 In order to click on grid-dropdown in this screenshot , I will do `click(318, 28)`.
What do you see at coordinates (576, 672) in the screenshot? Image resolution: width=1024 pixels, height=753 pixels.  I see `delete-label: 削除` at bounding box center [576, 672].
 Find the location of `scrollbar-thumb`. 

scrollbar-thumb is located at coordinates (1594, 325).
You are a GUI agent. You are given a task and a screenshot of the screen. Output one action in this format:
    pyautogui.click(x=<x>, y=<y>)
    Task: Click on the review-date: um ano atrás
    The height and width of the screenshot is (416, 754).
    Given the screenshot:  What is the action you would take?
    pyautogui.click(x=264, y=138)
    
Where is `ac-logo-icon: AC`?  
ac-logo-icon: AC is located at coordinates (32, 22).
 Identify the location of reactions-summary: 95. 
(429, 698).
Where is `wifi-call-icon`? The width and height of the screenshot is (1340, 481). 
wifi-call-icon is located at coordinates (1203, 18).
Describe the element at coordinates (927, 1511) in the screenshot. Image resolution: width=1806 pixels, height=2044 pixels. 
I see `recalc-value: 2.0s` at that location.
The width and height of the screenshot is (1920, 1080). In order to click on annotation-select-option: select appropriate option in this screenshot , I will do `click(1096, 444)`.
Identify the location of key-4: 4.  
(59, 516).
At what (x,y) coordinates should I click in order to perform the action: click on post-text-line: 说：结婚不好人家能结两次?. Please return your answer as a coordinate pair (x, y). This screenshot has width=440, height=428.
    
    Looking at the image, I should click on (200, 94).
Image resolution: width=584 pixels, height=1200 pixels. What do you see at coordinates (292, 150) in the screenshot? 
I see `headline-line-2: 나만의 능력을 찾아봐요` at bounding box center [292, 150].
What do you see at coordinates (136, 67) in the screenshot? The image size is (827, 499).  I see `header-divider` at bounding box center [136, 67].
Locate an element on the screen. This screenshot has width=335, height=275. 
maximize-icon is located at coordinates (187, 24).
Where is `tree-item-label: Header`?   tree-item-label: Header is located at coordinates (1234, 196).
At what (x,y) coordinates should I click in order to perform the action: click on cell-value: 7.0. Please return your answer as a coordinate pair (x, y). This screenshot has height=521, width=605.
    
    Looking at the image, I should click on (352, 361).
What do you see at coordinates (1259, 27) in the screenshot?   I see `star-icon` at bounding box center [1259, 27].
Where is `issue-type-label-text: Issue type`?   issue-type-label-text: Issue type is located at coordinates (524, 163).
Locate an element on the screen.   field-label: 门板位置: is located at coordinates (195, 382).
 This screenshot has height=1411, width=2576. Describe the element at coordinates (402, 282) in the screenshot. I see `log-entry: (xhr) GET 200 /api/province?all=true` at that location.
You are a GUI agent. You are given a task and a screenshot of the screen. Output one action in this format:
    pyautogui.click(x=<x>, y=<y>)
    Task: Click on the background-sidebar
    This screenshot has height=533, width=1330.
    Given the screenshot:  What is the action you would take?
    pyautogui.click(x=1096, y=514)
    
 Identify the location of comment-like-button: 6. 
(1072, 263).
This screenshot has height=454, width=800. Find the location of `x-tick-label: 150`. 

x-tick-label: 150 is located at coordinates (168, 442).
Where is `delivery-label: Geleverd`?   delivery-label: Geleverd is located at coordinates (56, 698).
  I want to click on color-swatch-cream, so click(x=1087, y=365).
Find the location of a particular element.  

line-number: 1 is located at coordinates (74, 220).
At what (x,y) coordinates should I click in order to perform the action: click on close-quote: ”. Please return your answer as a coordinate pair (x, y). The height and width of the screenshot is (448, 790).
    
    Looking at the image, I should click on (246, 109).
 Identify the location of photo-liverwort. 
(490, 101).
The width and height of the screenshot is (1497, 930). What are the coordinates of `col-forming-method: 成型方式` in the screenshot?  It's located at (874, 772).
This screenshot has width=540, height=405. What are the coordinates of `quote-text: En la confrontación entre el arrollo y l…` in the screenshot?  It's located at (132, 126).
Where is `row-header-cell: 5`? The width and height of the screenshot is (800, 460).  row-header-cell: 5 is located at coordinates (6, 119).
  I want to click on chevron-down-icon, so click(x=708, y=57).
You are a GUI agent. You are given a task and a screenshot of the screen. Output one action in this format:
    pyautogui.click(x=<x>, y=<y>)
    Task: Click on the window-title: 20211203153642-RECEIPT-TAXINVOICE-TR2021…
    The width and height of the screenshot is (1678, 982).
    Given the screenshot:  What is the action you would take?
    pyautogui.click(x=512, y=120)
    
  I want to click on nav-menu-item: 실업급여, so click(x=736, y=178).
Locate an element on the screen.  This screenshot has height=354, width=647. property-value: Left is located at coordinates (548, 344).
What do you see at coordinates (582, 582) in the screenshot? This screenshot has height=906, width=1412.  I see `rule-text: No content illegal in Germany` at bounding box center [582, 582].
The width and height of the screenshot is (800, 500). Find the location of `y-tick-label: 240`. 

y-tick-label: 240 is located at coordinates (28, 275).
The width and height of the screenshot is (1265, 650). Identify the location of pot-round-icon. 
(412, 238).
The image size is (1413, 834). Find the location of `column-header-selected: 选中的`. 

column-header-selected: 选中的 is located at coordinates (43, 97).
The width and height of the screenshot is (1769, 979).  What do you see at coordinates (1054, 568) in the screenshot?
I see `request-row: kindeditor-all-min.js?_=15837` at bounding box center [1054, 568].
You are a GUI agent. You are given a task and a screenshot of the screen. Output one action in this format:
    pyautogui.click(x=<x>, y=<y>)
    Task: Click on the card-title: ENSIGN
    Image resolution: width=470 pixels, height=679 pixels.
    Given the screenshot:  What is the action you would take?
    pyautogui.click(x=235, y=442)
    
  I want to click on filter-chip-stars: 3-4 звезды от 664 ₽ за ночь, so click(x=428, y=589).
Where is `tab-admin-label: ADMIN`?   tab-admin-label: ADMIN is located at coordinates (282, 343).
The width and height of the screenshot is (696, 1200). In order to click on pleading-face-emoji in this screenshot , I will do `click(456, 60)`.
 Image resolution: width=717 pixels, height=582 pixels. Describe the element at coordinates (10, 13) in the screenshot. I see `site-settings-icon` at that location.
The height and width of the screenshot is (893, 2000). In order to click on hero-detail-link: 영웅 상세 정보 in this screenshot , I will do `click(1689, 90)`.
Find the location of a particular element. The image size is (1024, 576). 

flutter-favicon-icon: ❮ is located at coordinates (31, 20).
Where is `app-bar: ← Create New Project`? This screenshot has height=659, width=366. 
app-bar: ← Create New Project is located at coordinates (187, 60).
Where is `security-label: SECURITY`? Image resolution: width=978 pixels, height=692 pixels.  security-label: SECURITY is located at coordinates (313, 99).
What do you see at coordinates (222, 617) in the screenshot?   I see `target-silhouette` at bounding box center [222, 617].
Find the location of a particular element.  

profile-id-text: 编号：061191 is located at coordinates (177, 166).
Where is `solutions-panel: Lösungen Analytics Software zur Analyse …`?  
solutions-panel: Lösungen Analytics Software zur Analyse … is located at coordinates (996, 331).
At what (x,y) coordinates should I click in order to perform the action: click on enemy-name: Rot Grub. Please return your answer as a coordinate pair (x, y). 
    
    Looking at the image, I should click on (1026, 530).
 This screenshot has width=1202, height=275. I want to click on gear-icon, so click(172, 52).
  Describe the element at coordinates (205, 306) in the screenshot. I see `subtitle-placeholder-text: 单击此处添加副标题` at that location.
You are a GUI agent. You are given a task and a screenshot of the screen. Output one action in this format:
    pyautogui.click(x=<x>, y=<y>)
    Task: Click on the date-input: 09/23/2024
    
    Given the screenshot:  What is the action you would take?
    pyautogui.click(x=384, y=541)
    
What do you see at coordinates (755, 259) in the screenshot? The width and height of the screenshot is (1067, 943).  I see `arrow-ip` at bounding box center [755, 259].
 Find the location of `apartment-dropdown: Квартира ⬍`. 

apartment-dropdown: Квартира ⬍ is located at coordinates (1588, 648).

**Your instructions**
Output everything in the records from the line containing "What do you see at coordinates (755, 259)" down to the end of the records, exactly as those lines appear.

**Reply to the task**
What do you see at coordinates (755, 259) in the screenshot? The width and height of the screenshot is (1067, 943).  I see `arrow-ip` at bounding box center [755, 259].
 Find the location of `apartment-dropdown: Квартира ⬍`. 

apartment-dropdown: Квартира ⬍ is located at coordinates (1588, 648).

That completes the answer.